======== INFORMATION SHOWN
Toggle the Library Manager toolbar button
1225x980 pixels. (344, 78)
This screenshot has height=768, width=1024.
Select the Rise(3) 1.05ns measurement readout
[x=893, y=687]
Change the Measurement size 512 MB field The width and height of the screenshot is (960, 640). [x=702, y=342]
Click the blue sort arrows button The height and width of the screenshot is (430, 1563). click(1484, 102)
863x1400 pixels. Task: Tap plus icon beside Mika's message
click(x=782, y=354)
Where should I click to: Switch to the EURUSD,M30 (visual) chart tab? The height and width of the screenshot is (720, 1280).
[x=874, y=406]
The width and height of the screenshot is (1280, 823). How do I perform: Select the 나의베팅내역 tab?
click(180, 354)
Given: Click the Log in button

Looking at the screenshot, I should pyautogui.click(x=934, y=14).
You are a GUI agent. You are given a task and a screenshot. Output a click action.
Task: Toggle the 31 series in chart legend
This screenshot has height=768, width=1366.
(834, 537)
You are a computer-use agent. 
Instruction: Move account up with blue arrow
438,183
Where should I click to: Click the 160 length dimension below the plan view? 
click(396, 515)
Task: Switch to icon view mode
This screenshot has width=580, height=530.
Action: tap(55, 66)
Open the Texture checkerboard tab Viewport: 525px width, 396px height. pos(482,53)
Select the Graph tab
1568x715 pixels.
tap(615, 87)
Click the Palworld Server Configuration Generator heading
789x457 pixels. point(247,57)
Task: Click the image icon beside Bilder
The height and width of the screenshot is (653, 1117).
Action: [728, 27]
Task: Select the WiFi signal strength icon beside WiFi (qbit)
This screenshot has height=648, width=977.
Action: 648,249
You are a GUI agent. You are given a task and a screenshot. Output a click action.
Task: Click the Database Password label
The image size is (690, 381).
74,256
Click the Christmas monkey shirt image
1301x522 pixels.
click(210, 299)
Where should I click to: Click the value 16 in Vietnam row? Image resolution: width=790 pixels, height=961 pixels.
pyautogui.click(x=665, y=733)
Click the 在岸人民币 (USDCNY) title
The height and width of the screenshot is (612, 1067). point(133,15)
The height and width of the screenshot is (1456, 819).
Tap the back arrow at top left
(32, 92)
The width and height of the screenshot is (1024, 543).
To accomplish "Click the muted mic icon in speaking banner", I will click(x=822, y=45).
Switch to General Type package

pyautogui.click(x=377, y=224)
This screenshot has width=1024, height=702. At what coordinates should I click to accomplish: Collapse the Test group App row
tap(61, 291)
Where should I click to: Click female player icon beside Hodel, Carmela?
================
▶ WHAT TO PRODUCE: Among the entries above, the line containing "This screenshot has height=768, width=1366.", the line containing "Select the Graph tab", and all lines between them are to be restated word for word; nothing else belongs in the reply.

▶ SOLUTION:
This screenshot has height=768, width=1366.
(834, 537)
You are a computer-use agent. 
Instruction: Move account up with blue arrow
438,183
Where should I click to: Click the 160 length dimension below the plan view? 
click(396, 515)
Task: Switch to icon view mode
This screenshot has width=580, height=530.
Action: tap(55, 66)
Open the Texture checkerboard tab Viewport: 525px width, 396px height. pos(482,53)
Select the Graph tab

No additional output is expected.